Exercise :: Identify each line in the records below that contains the word "toolbar", and copy those lines out in full.

--- begin Record excerpts ---

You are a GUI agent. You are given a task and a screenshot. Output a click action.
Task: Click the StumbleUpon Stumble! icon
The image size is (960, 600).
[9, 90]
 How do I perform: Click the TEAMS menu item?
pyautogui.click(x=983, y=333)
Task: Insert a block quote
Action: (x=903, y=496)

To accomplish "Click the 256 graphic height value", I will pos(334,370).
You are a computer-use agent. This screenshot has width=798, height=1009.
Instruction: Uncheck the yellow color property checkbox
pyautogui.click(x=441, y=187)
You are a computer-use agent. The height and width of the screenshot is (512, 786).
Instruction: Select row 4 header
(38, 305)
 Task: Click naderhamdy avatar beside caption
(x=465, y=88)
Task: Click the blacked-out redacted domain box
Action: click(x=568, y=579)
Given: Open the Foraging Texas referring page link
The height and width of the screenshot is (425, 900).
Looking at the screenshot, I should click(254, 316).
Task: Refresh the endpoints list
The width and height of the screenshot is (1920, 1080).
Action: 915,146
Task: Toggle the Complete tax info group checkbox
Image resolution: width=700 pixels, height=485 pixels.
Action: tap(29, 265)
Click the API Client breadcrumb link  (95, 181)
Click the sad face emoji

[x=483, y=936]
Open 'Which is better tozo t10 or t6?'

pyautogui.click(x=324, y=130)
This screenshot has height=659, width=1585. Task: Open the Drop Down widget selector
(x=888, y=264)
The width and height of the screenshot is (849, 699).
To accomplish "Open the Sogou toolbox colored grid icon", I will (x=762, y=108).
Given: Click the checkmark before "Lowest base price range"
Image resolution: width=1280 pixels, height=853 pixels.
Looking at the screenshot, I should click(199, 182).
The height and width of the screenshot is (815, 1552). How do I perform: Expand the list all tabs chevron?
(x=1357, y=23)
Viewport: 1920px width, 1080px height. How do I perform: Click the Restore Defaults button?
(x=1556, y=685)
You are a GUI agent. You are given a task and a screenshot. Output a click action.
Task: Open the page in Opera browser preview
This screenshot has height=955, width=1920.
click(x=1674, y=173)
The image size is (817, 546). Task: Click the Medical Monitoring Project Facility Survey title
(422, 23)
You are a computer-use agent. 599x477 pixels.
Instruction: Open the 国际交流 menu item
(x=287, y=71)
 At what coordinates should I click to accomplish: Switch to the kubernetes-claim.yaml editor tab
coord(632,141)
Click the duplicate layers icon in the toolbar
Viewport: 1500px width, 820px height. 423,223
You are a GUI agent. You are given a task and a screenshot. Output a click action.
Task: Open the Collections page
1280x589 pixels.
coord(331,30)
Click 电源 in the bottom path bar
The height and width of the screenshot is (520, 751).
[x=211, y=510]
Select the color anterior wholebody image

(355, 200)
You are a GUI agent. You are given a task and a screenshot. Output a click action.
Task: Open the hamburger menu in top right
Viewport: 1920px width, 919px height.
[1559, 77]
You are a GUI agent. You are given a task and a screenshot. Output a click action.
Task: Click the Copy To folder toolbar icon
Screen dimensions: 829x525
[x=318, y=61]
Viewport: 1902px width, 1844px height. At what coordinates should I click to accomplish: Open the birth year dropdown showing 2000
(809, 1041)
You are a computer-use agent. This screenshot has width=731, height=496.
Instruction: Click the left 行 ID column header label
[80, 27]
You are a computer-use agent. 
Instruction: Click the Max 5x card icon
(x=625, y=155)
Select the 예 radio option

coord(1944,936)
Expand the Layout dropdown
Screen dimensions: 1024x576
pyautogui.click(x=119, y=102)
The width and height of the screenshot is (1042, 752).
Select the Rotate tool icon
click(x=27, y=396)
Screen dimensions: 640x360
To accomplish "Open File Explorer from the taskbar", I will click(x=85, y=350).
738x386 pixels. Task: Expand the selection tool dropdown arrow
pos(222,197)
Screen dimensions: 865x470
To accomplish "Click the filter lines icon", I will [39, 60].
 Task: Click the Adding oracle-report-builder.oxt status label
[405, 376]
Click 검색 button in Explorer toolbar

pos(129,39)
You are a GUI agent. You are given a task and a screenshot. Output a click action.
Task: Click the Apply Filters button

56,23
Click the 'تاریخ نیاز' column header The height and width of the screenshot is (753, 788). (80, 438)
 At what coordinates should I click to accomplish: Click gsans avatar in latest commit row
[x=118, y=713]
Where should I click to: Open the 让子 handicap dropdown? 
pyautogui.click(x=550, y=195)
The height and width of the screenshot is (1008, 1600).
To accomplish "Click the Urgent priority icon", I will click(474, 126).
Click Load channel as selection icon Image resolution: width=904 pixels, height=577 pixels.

--- end Record excerpts ---

Worked solution ::
Click the duplicate layers icon in the toolbar
Task: Click the Copy To folder toolbar icon
Click 검색 button in Explorer toolbar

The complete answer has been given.